Boyin Zhang's Homepage

Introduction

Game, Coding and Research. Mostly play Pokemon(from GEN1 to GEN8), Dota2(former Divine player), PUBG(TPP rank 3%), Civilization, HOI4, Europa Universalis IV and nearly all simulation or strategy games!

More details regarding to recent projects and internships will be updated by March 2019.

My Projects

Research Projects

This was my senior thesis project supervised by Professor Svetlana Lazebnik, which was focusing on applying the state-of-art object detection algorithm SSD(Single-Shot-Detection) to solve the object detection problems on high resolution images. The first version of this model was using the sliding window method combining with SSD prediction model to do the detection, NMS(non-maximum suppression) algorithm was used to remove the replicate detection. The advanced version was using the AZ-net(adjacency and zoom in net) to reduce the number of detections by SSD, which accelerate the detection processes by the model. The final version of this project gives much better detection result on high resolution images than previous methods.
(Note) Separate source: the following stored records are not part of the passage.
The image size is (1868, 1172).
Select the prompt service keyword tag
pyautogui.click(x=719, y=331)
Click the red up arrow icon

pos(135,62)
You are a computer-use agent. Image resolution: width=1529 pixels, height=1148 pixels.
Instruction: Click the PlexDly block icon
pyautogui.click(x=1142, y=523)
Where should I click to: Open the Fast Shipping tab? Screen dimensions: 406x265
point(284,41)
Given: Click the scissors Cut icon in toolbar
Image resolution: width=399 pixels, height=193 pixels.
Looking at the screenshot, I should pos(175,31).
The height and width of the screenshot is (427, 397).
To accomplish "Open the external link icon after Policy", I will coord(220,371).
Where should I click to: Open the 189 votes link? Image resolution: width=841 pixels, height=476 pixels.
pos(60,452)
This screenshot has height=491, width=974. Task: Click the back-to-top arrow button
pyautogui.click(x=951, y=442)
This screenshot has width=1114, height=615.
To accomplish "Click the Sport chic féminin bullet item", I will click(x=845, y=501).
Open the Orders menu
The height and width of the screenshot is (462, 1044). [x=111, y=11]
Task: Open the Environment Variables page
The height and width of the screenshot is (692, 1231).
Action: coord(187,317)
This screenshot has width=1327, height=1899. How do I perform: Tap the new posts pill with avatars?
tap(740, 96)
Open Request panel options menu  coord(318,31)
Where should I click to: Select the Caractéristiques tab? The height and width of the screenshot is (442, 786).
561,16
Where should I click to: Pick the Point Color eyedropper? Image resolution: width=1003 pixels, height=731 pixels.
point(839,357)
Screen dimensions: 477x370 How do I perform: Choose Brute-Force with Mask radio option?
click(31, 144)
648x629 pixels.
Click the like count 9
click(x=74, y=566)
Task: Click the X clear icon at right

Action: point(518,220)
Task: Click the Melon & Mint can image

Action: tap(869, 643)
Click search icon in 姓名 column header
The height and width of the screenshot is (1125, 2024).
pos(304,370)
This research project was more about thinking. I worked with my friend Dajun Xu and PhD student Long Pham, supervised by Professor Kevin Chang. In the first period of this project, I came up with the idea of the BitMap(using the grid system to get the embedding of a webpage). Then I implemented the part of constructing the BitMap according to the data that Dajun got. Then I also wrote the scirpt for training using the Deep Learning framework Tensorflow. The thing that we still do not finish is the dataset(usually for the model to train, we need at least thousand of labeled data).

This was a work assigned by Professor Ruta Mehta, which was implemented in Python. In this project, I studied the knowledge of game theory(about allocating the source and biding). Then following the guidance of Professor Mehta, I implemented the model to predict the behaviors and gross capital changes in free market economy and in central economy.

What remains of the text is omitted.